Her bir şekil bir yanılsama gibi . Her bir telve birikimi aslinda cok sey anlatiyor da biz faldan anlamıyormuşuz gibi . İçimizden şunu söylüyoruz " Keşke bilen biri olsa da baksa şu fincana ". O kadar daldan dala atlıyor ki duygular, düşünceler anda kalmak imkansız gibi geliyor adeta. Ya da devam ettirmek hayatı rutinlere dönmek yeniden bir yanılsama sanki. Şimdi bu yaşadığımıza ne deniyor tıpta " Travama " mı deniyor.
Bize o kadar öğretilmiş ki karşılaşılan sorunları hiçe saymak. Bunu da öyle sanıyoruz sanki hiç olmamış diye düşününce bitecek hersey. Ama bu kez kabul edelim ya da gorelim Bence biz bir travma yaşıyoruz. Buyuk bir yıkım ve bitiklik yaşiyoruz . Ne çocukluk, ne ergenlik yaşamayan bir jenerasyon için ne kadar da yapay bir kelime.
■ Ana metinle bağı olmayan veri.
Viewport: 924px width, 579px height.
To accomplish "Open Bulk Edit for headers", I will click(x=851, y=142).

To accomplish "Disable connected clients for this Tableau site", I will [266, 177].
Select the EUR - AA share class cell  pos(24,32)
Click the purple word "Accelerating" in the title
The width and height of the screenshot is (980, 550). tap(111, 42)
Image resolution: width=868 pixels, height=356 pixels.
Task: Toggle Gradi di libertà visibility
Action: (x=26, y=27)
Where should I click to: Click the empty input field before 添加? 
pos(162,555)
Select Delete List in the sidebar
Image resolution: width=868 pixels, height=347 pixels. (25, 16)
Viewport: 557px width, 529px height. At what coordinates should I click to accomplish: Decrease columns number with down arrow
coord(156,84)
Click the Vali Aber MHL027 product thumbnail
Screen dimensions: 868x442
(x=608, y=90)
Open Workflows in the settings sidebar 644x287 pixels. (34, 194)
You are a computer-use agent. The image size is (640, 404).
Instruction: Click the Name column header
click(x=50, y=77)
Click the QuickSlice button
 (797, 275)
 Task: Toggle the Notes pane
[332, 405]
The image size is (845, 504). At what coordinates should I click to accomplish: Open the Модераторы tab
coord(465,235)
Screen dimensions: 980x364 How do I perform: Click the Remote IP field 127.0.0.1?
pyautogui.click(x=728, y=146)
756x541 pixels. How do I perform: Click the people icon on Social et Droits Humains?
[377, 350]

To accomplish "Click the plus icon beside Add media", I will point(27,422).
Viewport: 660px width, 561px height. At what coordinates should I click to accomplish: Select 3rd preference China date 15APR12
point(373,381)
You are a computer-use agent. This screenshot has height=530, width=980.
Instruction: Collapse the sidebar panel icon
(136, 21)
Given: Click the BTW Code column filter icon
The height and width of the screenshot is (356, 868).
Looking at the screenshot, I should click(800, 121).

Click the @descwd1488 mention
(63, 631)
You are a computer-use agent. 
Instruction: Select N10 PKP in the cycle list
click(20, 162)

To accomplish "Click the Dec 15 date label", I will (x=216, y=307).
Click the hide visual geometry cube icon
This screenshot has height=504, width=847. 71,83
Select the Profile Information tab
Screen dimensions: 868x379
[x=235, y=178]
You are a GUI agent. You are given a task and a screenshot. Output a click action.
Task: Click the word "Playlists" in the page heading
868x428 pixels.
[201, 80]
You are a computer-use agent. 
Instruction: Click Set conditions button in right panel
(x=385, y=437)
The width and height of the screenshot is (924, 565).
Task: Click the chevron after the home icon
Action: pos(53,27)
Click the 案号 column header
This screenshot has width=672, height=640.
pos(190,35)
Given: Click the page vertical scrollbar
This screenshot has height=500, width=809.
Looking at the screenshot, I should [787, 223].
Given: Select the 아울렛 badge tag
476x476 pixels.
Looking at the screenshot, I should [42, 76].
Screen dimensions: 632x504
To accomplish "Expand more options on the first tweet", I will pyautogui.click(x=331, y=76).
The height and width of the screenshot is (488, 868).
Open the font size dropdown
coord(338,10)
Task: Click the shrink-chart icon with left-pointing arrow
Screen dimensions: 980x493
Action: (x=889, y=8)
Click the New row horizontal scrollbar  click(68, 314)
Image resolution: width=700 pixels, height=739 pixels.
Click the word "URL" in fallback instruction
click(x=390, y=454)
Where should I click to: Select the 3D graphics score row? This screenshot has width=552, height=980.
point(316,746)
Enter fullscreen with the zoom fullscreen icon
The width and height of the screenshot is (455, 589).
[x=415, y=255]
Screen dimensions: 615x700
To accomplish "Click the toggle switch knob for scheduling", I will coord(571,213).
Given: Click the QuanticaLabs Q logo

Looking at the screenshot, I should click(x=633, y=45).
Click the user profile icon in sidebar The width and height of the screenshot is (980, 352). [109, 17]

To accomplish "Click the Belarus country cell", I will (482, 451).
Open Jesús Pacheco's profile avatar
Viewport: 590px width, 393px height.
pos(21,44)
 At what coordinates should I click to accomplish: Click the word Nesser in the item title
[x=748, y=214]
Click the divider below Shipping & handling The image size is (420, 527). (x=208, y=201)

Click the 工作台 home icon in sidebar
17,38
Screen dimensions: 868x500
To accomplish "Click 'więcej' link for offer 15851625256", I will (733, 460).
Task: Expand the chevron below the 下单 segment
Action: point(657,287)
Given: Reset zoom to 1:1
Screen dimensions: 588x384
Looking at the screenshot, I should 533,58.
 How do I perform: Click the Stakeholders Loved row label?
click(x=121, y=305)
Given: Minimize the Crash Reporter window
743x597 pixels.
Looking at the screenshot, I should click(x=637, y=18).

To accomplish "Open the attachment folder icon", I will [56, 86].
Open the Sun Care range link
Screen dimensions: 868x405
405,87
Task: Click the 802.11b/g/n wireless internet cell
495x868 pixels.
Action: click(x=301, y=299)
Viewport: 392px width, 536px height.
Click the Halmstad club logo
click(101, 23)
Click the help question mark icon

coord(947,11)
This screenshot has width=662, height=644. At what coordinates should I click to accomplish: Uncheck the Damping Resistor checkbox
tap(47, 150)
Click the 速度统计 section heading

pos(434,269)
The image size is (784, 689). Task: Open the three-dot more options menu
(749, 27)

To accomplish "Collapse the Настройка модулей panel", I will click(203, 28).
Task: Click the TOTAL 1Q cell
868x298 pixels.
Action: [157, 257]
Travma dediğin z kuşağında ve onların 90lı ve sonrasında doğan cici cici annelerinde olur değil mi. Halbuki bizler. Biz Seksenlerin çocukları; travma bilmedik hiç. Başımıza ne gelirse gelsin yok sayıp yurumeyi öğrendik. Travmalar bize tırıs gelir vırıs giderdi. O kadar ki onemsenmezdik çünkü biz. Bizim duygumuz mu var ya da hayatta bir planimiz mi var birakin bunlari biz okudugumuz universiteyi bile kendinimiz seçmedik. Hele universiteye gelene kadar ortaokul lisede yoktuk zaten. Çünkü biz ve bizim birinci kuşak yakınlarımız sadece doğdukları aile farklı diye öldürülmüş bir nesildik.Bu kadar onemli sorunlar varken bizim duygularimizi kim takar. Hatayda büyüdük biz. Nereden geldik buralara bizim şehrimizin ortasından geçen nehrin bile adı "ASİ"den geldik .Kadın erkek herkesin okuduğu bir coğrafyada yetiştik. Üniversite sınavlarında başarı oranı olarak hep ilk beşte yer alan, aydın bir milletin çocukları olduk. Duygumuzdan çok aklınla hareket etmek öğretildi hep bize . Her bir yanı tarih ,her bir yanı insan ,her bir yani bahar bir şehir elbette toparlayacak. Elbette yeniden kurulacak . Biz olmasak bile bu dünyada çocuklarımız, torunlarımız yaşayacak orayi anlatacaklar birbirlerine.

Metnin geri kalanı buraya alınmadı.